Persons who come to know Jesus Christ, imitating his example, experience the same delight or happiness in giving of themselves to further the interests of their fellowmen. Why is this the case?
For one thing, using one’s abilities, assets and time to help others has a good effect upon the individual’s own outlook. He is so busy doing things for people that he does not brood about others’ inconsiderate acts. As he sees individuals made happy by his unselfish giving, his own happiness increases. Instead of prompting complaints, any unkindness and selfishness shown by others actually makes him feel sorry for them. He knows that they are missing out on the deep joy that comes from making others happy.
Often, a person’s expressions of generosity also have a wholesome effect on the attitude of the recipients, making them aware of the happiness that comes from giving. Their hearts, too, may be stirred to be generous. The words of Jesus Christ highlight this fact: “Practice giving, and people will give to you. They will pour into your laps a fine measure, pressed down, shaken together and overflowing. For with the measure that you are measuring out, they will measure out to you in return.”—Luke 6:38.
The generous person thus himself becomes the object of others’ generosity. His record of generosity will put him in good stead in his time of need. And people will be more inclined to give him a full measure. The contents being ‘pressed down and shaken,’ his container, as it were, will be filled with good things to overflowing.
Yes, the unselfish person wins for himself a place in the affection of appreciative fellowmen. This is because he does not limit himself to doing what justice requires. He wants to help others, unselfishly laboring in their behalf. For such a good man, says the apostle Paul, “someone even dares to die.”—Rom. 5:7.

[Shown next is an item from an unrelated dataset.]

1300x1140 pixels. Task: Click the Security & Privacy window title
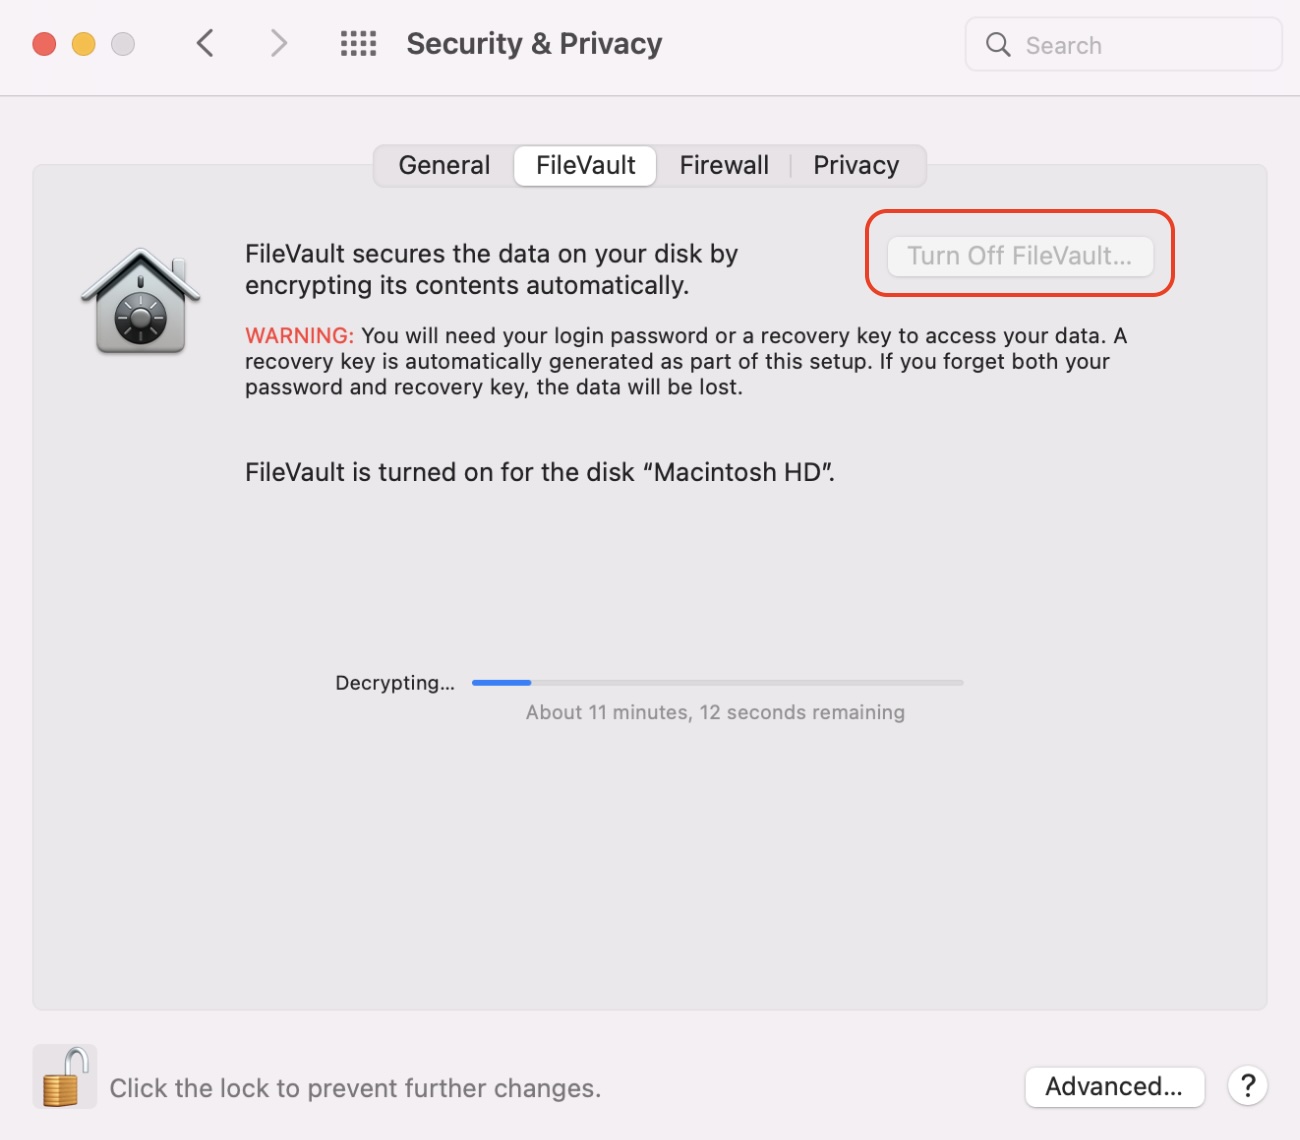click(x=533, y=43)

Most importantly, the person who practices giving rejoices in knowing that Jehovah God is pleased with his course. Even if people do not always appreciate what he does, the Most High does not overlook the matter. “God loves a cheerful giver.” (2 Cor. 9:7) He will not leave the individual unrewarded. Jesus Christ said: “When making gifts of mercy, do not let your left hand know what your right is doing, that your gifts of mercy may be in secret; then your Father who is looking on in secret will repay you.”—Matt. 6:3, 4.

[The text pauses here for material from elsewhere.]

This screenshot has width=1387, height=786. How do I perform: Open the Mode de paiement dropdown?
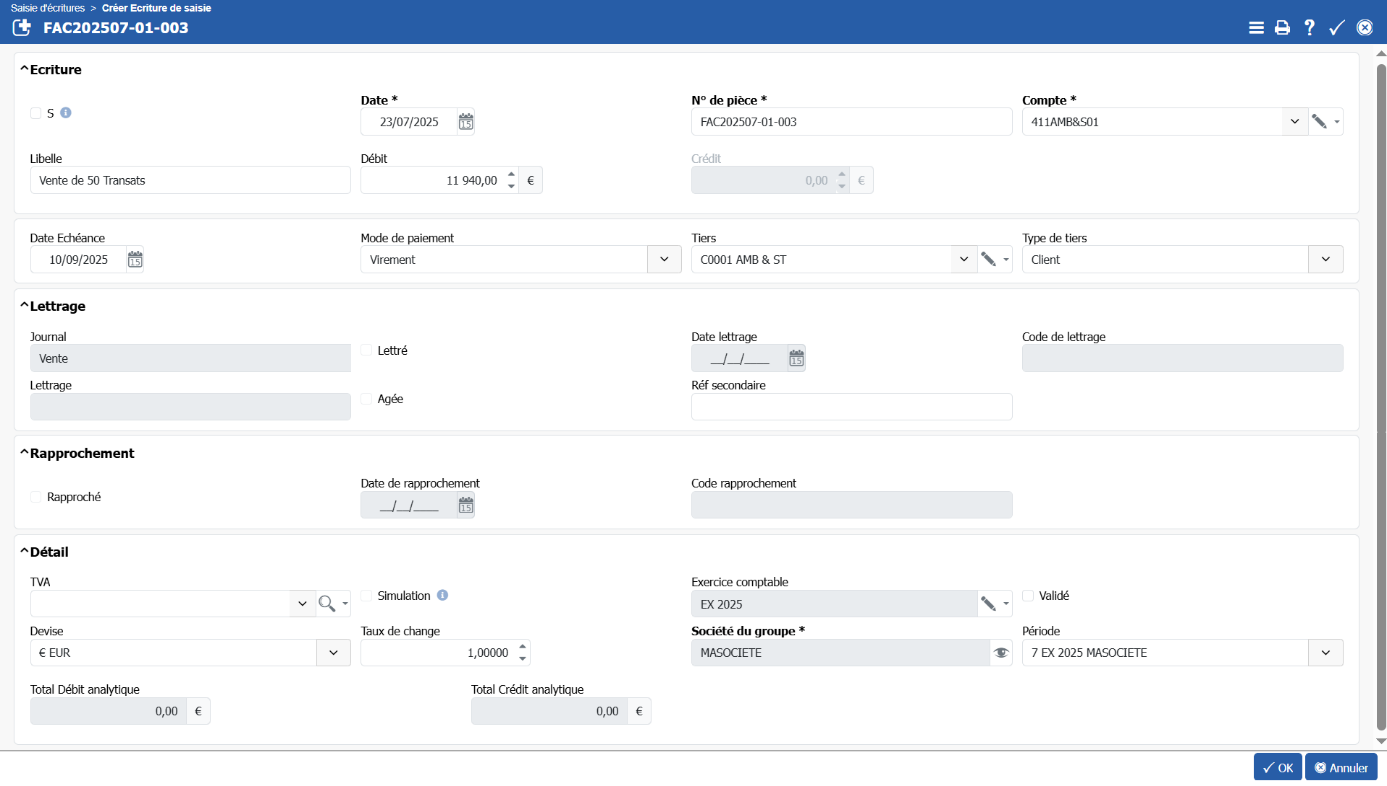pos(664,260)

When right motivation is lacking, however, giving in itself does not bring happiness. That is why the giving at Christmas time so often fails to promote joy. While there are exceptions, many people merely exchange gifts out of a sense of duty, feeling pressured to do so. They may have no heartfelt desire to give with the view of making someone else happy.
Does it not seem strange that a holiday, thought to be in honor of Jesus, so frequently falls short of the spirit of Christian giving? But should this really come as a surprise? Actually, the customs centering around the celebration of Christmas stem from sources that have no relationship to the Son of God. Reports the Press Register of Mobile, Alabama:
“The festivities accompanying Christmas probably originated with the Roman festival of Saturnalia, December 17 to 19, honoring Saturn, god of the seed-corn. It was the occasion for merriment, feasting and the exchange of presents. Temples were decked with greenery and flowers. No public business could be transacted, the law courts were closed, schools had a holiday, no criminal could be punished and no war declared.”
It is not the kind of giving that was associated with the pagan Saturnalia, but unselfish giving, that brings a rich reward. This is one reason that has prompted many honest-hearted persons to stop exchanging gifts after the pattern of the ancient Romans. They are finding great joy in spontaneous expressions of generosity at times other than the Christmas season. Are you experiencing the happiness that comes from such giving?
If not, test out the truthfulness of Jesus’ words about this. Strive to cultivate an unselfish, continuing interest in the welfare of others and see for yourself that the result can indeed be a richer and happier life even now.